MomsRising, the online and on-the-ground grassroots organization of more than one million members fighting for economic security for families, helped to organize the delivery and messages through e-outreaches to its Seattle-area members. The organization is working closely with more than 75 organizations that are part of the Seattle Coalition for a Healthy Workforce whose leadership includes Economic Opportunity Institute Puget Sound Sage, UFCW 21, Legal Voice, Washington CAN, Puget Sound Association for Retired Americans, MLK Labor Council, and the Washington State Labor Council.
“We’re encouraged that the sick days bill has such tremendous support from local organizations, but opponents want to add on germy amendments that would weaken the bill,” said MomsRising Executive Director Kristin Rowe-Finkbeiner. “Where an employee works, or the size of that company, should not determine whether they can take care of themselves or sick kids without losing a paycheck.
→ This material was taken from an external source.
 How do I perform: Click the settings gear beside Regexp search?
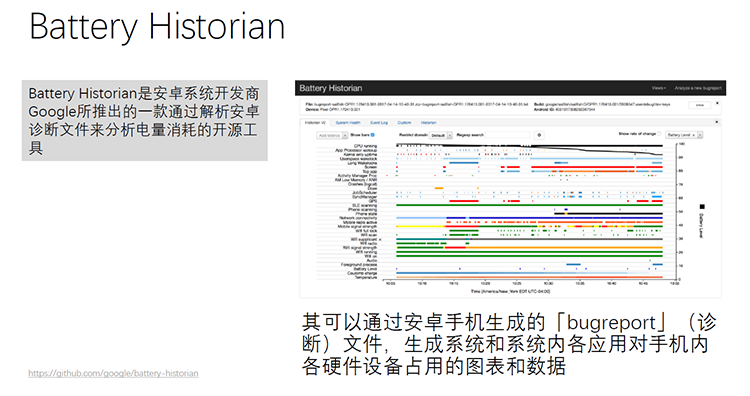(539, 135)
More than 100,000 Seattle workers don’t have paid sick days, and it’s time our work policies aligned with responsible, common sense public health practices.”
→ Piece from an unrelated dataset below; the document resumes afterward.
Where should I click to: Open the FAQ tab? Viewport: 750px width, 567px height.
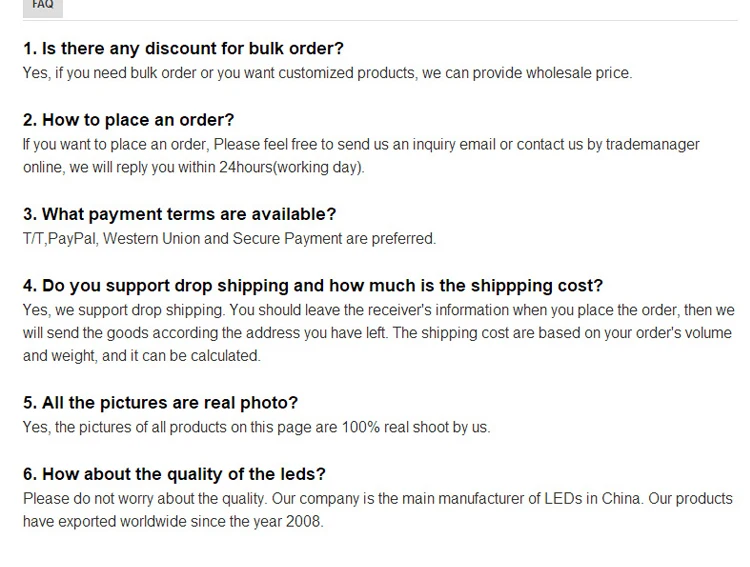click(x=43, y=7)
Among the germ-o-gram messages were:
A sick child who needs to stay home for as little as 2-3 days can cost a parent their job without sick days.
—Renny, Seattle, WA
I don't want to be served by a sick waiter or a sniffling sales clerk. No one does! The only way to stop the spread of illness is to pay for sick days off.
—Jenny, Seattle, WA
I am in health administration, and this one is a cut-and-dry issue. Forcing workers to choose between losing wages (in this economy, especially) and going to work sick is an untenable situation. This was message was driven home recently when I was served dinner by an unwell employee who, I'm sure, couldn't afford to give up that day's wages -- it was not a pleasant experience. Please support the sick days bill without any dilutions. Sick workers are not beneficial workers.
—Lisabeth, Seattle, WA
The paid sick days ordinance was drafted in collaboration with many small business owners and is backed by more than 75 local organizations in the Seattle Coalition for a Healthy Workforce. The bill passed a City Council committee last month, and is set to be voted on by the full City Council on September 12.
MomsRising has been working with its partners in Seattle to garner support for the paid sick days ordinance, sending in nearly 4,500 letters to City Councilmembers, testifying at hearings, speaking at Council and community events, and delivering to Councilmembers a book of stories about the importance of paid sick days to Seattle families.